HIGH-PERFORMANCE LIQUID CHROMATOGRAPHY METHOD FOR DETERMINATION OF LIPOIC ACID IN THE FORM OF 2-S-PYRIDINIUM DERIVATIVE
Poster Aug 25, 2014
Chwatko G. (1), Krawczyk M. J. (1), Iciek M. (2), Bilska-Wilkosz A. (2), Marcykiewicz B. (3), Glowacki R. (1)
Lipoic acid (LA) is a naturally occurring compound found in plants, animals and various microorganisms that exists in oxidized and reduced form. Both forms together constitute the universal antioxidant redox couple of many biological systems [1,2].There is a rapid growth in the number of publications confirming beneficial effect of LA in therapy of many diseases, including diabetes, atherosclerosis, degenerative processes in neurons, diseases of joints, or acquired immune deficiency syndrome.Therefore, the analysis of LA in biological samples is important in biochemistry, nutritional and clinical chemistry.We have introduced a simple method for determination of LA in biological samples. The method is based on conversion of lipoic acid to its thiol counterpart – dihydrolipoic acid – by reductive cleavage with tris(2-carboxyethyl)phosphine prior to precolumn derivatization with 1-benzyl-2-chloropyridinium bromide, followed by ion-pairing reversed-phase liquid chromatography separation and ultraviolet detection of its 2-S-pyridinium derivative at 321 nm . Bathochromic shift from the reagent absorption maximum at 275 nm to that of derivative maximum at 321 nm, as a result of the reaction, is analytically advantageous. The method was validated for urine and plasma samples. The calibration graphs, obtained with the use of human plasma and urine spiked with growing amounts of LA, were linear in the tested range 0.2 - 20 μmol/L and 0.2 – 50 μmol/L, respectively.
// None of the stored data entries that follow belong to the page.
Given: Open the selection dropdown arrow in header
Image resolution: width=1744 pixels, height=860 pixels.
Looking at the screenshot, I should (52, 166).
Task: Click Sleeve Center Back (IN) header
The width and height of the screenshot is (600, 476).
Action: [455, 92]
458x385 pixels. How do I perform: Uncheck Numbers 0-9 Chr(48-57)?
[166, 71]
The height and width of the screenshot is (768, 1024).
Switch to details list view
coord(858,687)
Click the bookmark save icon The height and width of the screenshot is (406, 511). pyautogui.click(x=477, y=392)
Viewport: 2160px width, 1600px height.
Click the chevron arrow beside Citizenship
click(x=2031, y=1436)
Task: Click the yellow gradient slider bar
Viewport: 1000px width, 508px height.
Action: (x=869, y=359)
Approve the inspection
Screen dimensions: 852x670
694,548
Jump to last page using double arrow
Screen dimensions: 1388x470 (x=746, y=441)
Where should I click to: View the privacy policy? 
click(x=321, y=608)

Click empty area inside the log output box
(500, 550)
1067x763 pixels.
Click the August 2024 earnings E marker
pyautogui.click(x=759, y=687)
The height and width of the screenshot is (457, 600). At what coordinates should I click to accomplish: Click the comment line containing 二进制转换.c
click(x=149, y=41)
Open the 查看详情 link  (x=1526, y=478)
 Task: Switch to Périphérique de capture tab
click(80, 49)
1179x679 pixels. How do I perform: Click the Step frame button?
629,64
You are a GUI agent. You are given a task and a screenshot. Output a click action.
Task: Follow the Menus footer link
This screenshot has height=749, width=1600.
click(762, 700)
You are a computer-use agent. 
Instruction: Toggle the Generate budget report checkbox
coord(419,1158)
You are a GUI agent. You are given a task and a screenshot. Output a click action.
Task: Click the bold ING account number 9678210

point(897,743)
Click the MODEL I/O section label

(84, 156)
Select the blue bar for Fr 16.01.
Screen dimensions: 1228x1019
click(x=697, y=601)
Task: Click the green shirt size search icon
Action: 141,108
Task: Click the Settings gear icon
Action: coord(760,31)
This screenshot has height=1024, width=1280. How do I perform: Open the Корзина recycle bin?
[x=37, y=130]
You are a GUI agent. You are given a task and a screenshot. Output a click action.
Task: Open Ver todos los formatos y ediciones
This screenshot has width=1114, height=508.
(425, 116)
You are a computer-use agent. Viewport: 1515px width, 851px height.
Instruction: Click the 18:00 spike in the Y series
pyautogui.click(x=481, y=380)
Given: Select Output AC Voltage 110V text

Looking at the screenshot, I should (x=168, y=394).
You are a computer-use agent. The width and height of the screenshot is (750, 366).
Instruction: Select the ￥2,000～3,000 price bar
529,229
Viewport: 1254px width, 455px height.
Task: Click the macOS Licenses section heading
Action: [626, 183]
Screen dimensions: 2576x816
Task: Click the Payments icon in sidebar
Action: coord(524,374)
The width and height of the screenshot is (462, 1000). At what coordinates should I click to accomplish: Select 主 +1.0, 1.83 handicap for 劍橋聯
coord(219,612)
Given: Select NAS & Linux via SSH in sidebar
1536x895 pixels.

The imprecision, expressed as relative standard deviation value, were within range 0.8-7.7% and 0.9-6.2% for plasma and urine samples, respectively. The analytical recovery were from 97.3 to 117.0% for plasma and from 96.5% to 111.5% for urine samples. The lower limit of detection and quantification was 0.1 and 0.2 μmol/L, respectively. This method can be used for routine clinical monitoring of LA in human plasma and urine.